Learning Objectives:
By the end of this course, students will...
… understand the foundations and current trends in the design of vision-language models.
… be able to critically analyze architectural choices and training paradigms for VLMs.
… gain hands-on experience developing or evaluating VLM components through collaborative projects.
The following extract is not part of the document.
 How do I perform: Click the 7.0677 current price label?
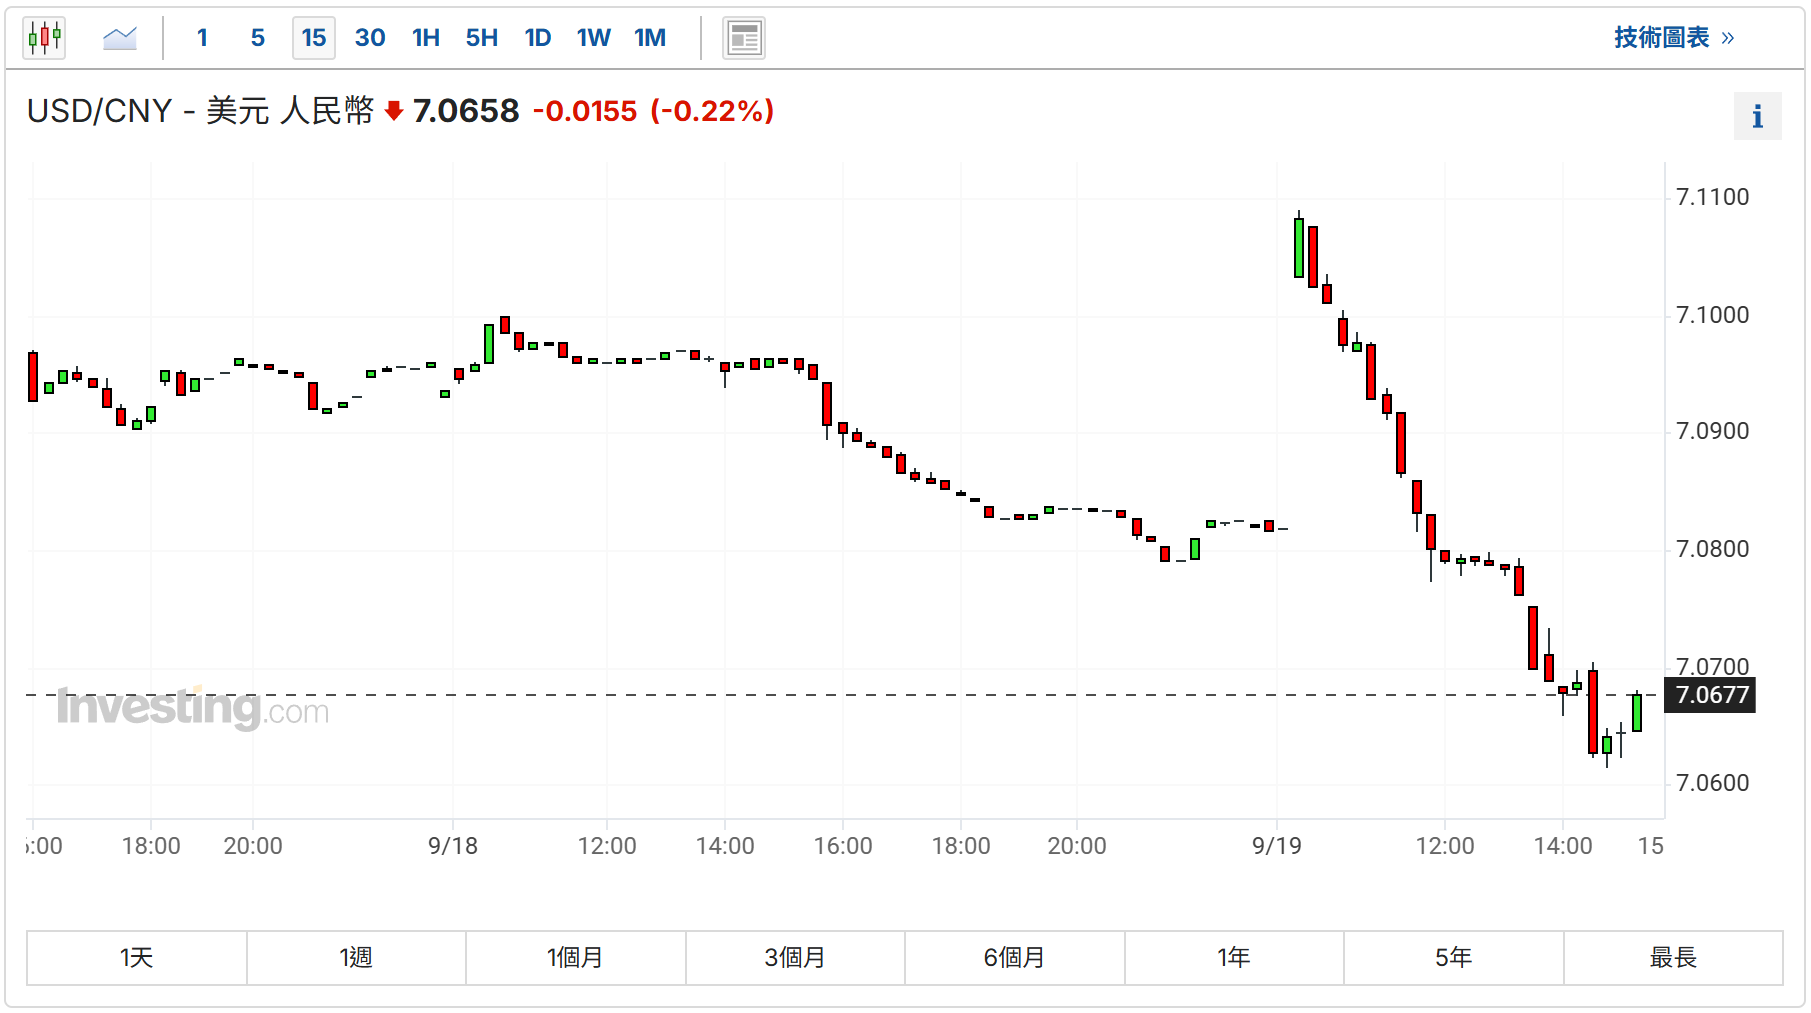pos(1711,695)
… learn to effectively communicate findings in multimodal AI research via presentations and reports.
Prerequisites:
Some prior experience with machine learning and deep learning is expected. Familiarity with neural network architectures (e.g., CNNs, Transformers) and basic NLP is recommended.
Course Format:
- Delivery Method: in-person or online lectures with recordings available
- Type of Contact & Contact Hours: weekly seminar sessions
- Selection Process: limited number of participants; selection via motivation letter
Assessment and Grading:
- Active participation in discussions and weekly readings
- Group project and presentation during the semester
- Final report or presentation on a selected sub-topic in vision-language modeling
Required Texts and Materials or Further Resources:
- Relevant papers, codebases, and reading material will be provided over the course of the semester via Stud.IP or direct links.
Important Dates:
- Registration Deadline on HisInOne/EXA: 31.10.2025
- De-Registration Deadline on HisInOne/EXA: 06.02.2026
Will this class be offered again/regularly?
This course may be offered again, depending on instructor availability and demand. It is part of a rotating series of “Introductory and Advanced Topics in NLP.”